Portugal também tem a sua própria excepcionalidade, que consiste em acreditarmos, de forma quase automática, que os outros são sempre melhores que nós. Ao contrário dos nossos vizinhos espanhóis, que têm autoestima para dar e vender, nós portugueses precisamos de acreditar mais em nós próprios. À primeira vista isto pode parecer conversa extraída de um qualquer livro barato de autoajuda, mas é um problema sério que nos prejudica enquanto povo.
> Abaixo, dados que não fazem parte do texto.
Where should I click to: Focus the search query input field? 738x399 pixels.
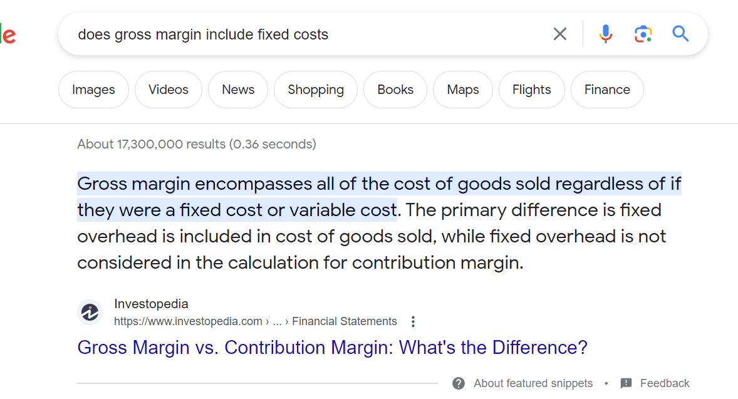click(311, 34)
Lendo e ouvindo algumas análises, ficamos com a ideia de que vivemos no pior país do mundo. O mais corrupto, o único onde existem “cunhas” e compadrios, com uma Justiça lenta e políticos mais preocupados em alimentar as suas clientelas do que em defender o interesse público. Um país irreformável e irrespirável, onde eternamente se adiam as medidas salvíficas que o tornariam mais competitivo, um pântano onde reinam os medíocres e de onde fogem os melhores. Um país dependente do Estado, eternamente deficitário e desigual, agarrado a uma mentalidade paroquial e sem uma sociedade civil forte. Alguns opinadores repetem tanto estas ideias que certas crónicas, se fossem impressas e dobradas em dois, escorreriam fel.
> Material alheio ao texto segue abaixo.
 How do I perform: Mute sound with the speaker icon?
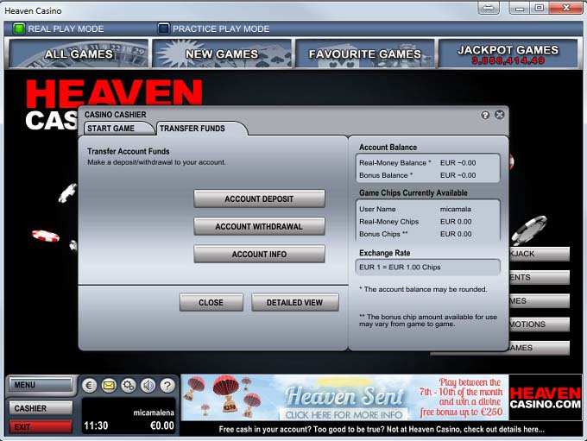point(148,386)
A questão não é Portugal ter ou não estes problemas. Claro que tem um pouco de tudo isto. E Portugal poderia ser um país mais avançado, do ponto de vista social e económico, se conseguisse livrar-se de muita desta carga. Só um cego não vê isso. Mas não é preciso exagerar: Portugal não é o único país da Europa com este tipo de problemas. Até os países nórdicos, como a Suécia ou a Islândia, tiveram colapsos bancários e escândalos de corrupção nos últimos anos (a diferença face a Portugal estará sobretudo na rapidez da Justiça e no nível de tolerância social face a esses fenómenos, mas isso já é outra discussão).

Não se trata de acreditar que tudo vai pelo melhor no melhor dos mundos possíveis, qual Pangloss, mas de ser realista. Devemos ser exigentes com o nosso país, mas não podemos deixar de reconhecer aquilo que fazemos bem. Quer exemplos? O trabalho fantástico que o Serviço Nacional de Saúde realizou nas últimas décadas, na redução da mortalidade infantil e no aumento da esperança de vida. A reduzida taxa de criminalidade, a tolerância (quase generalizada) face à diferença e a liberdade religiosa e de consciência, que tornam Portugal um país cada vez mais apetecível para muitos estrangeiros que aqui decidem viver e investir.
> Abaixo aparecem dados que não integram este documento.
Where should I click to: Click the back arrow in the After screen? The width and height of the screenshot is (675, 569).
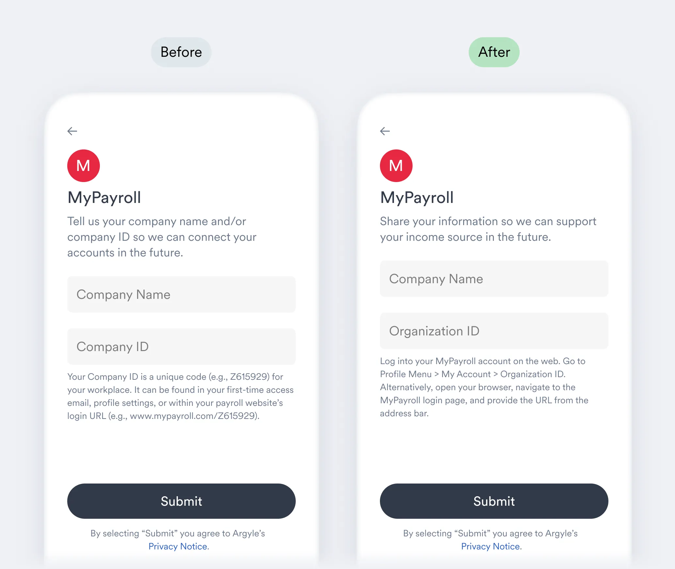tap(385, 131)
Eduardo Lourenço escreveu que Portugal deve ser visto “tal como foi e é, apenas um povo entre os povos. Que deu a volta ao mundo para tomar a medida da sua maravilhosa imperfeição.” Portugal tem muitos problemas e há que os resolver, mas de nada serve ver sempre o copo meio vazio. Já o contrário, se assente em bases realistas, permite sonhar, arriscar e andar para a frente, apesar das nossas imperfeições.